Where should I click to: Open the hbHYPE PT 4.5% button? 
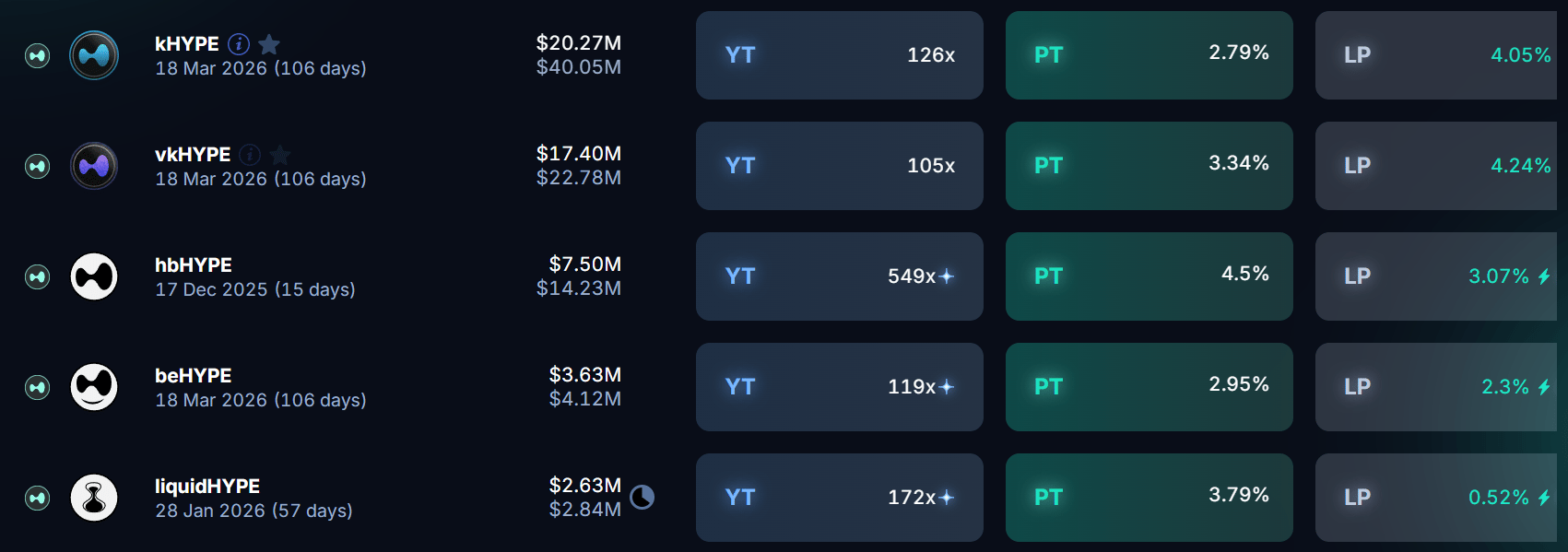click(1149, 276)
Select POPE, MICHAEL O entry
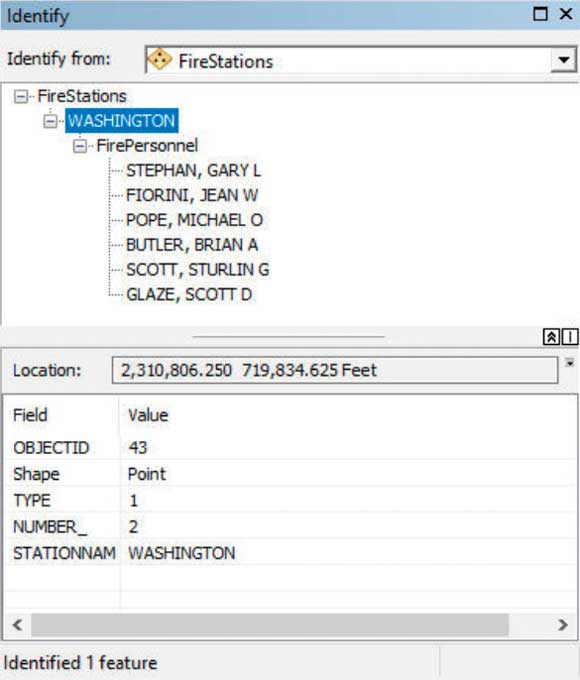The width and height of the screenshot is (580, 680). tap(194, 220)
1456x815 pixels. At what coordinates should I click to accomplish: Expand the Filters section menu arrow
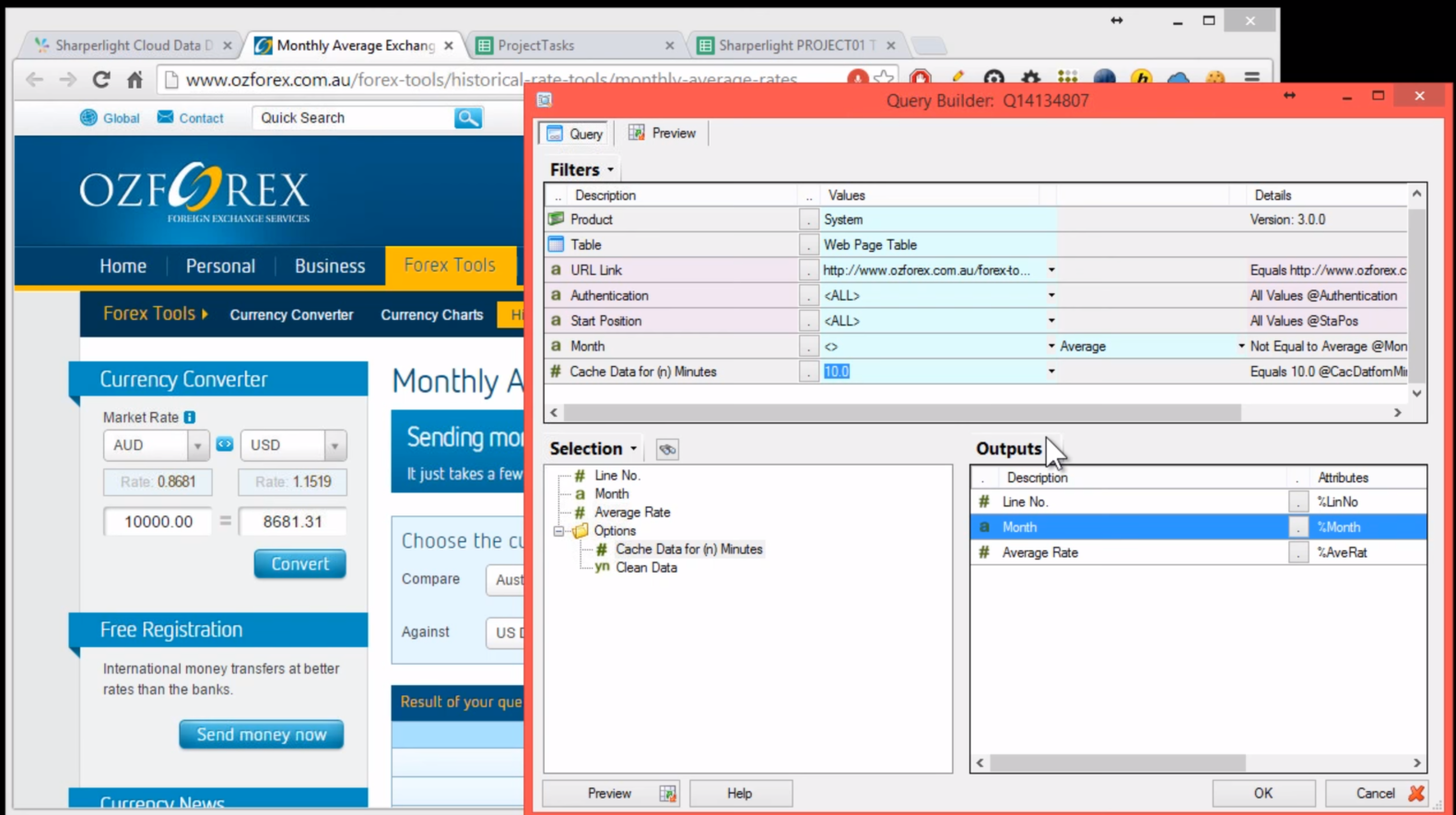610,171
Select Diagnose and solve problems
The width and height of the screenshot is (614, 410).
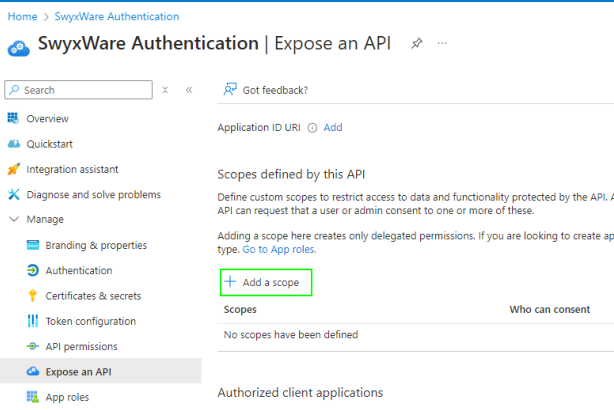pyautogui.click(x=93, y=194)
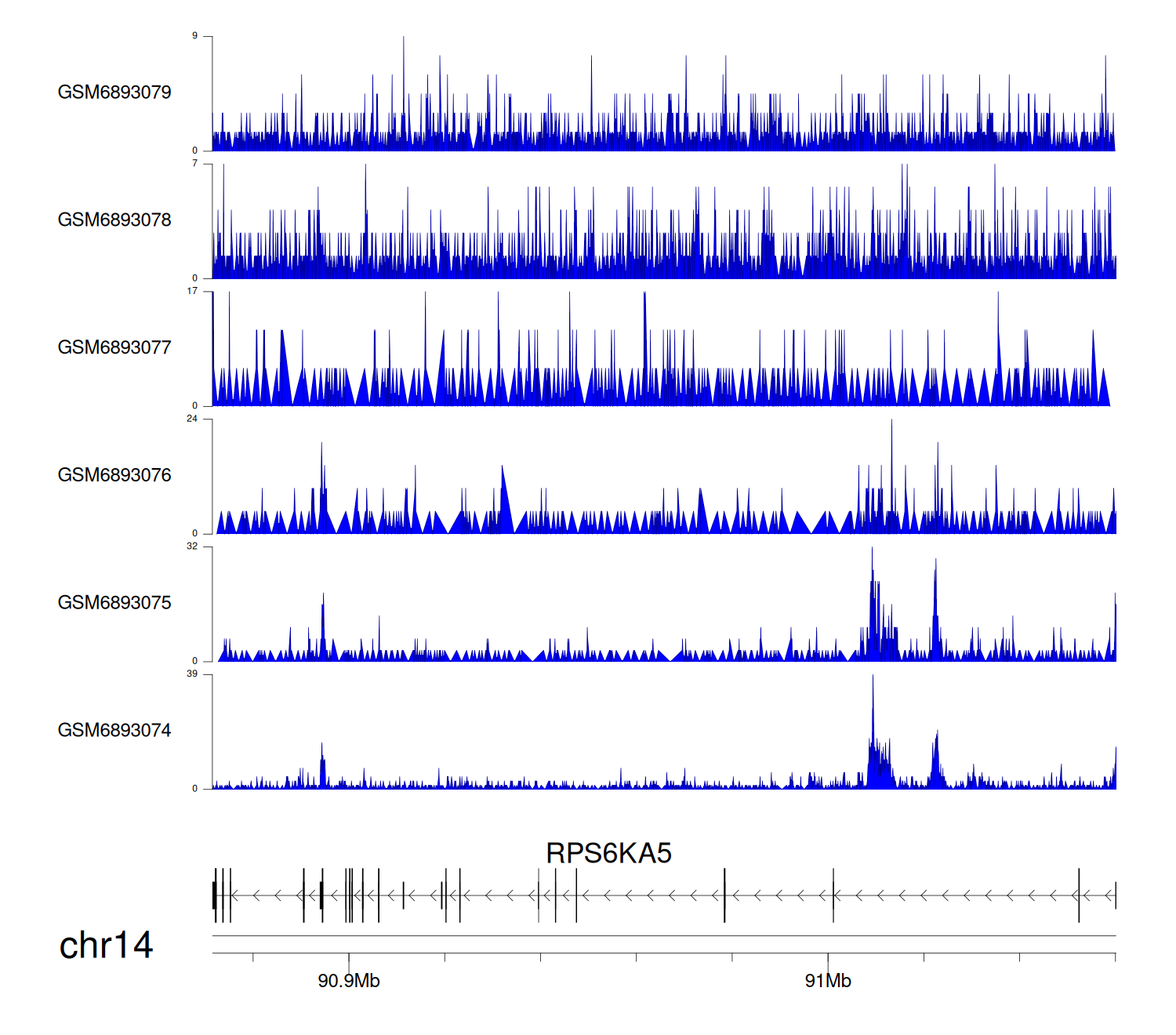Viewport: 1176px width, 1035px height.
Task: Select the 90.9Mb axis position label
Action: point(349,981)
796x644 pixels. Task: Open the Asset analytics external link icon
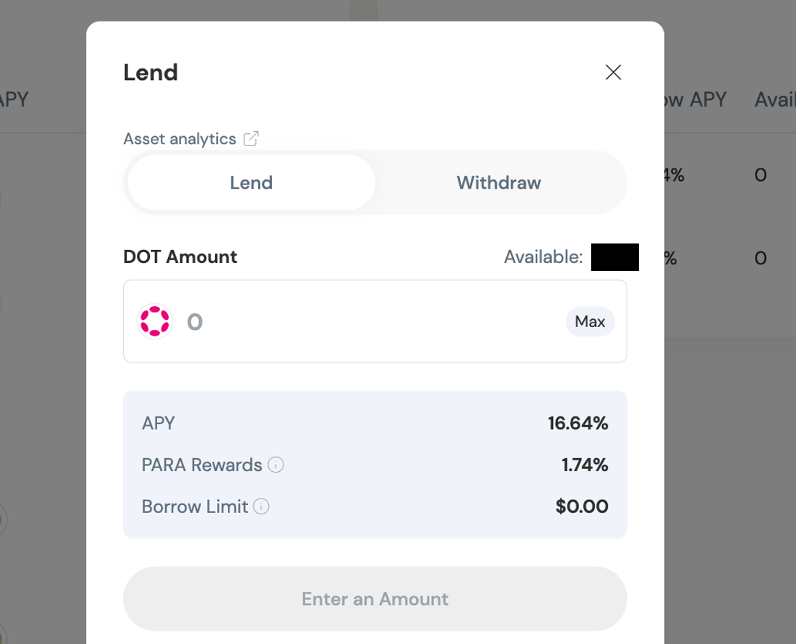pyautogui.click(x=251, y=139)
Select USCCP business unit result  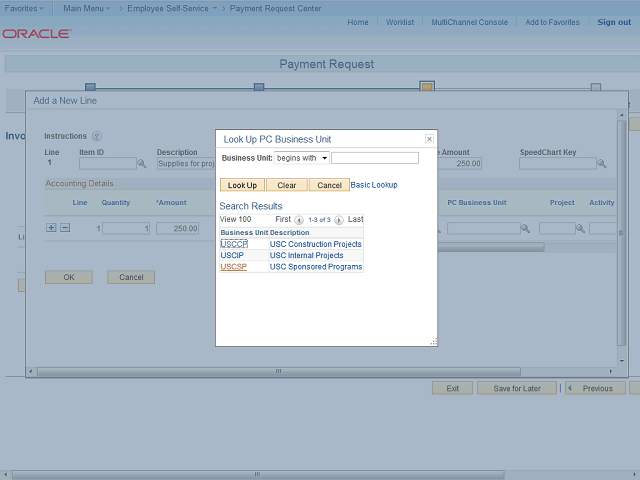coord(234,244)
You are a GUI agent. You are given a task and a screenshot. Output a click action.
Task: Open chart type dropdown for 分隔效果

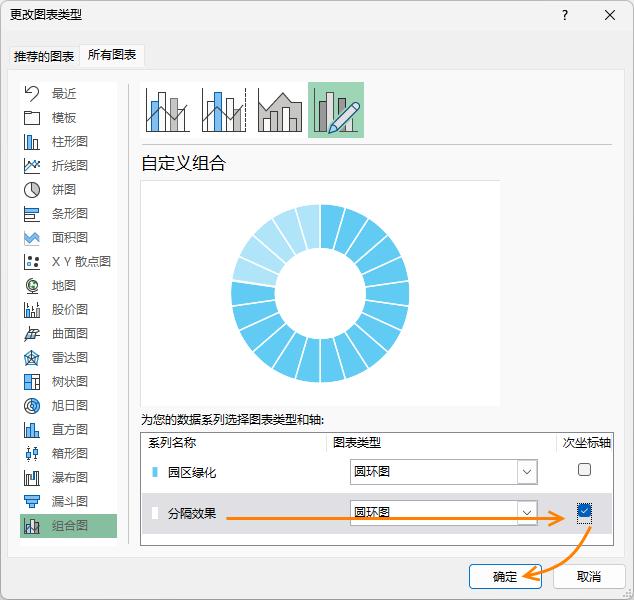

:: Aim of the exercise ::
Although the records above contain pictures, the copy must not; set down exactly the lines from the one with "1456x815 pixels. At" up to and including the one with "Select Diagnose and solve problems".

:: Result of the task ::
1456x815 pixels. At what coordinates should I click to accomplish: Expand the Filters section menu arrow
610,171
Select Diagnose and solve problems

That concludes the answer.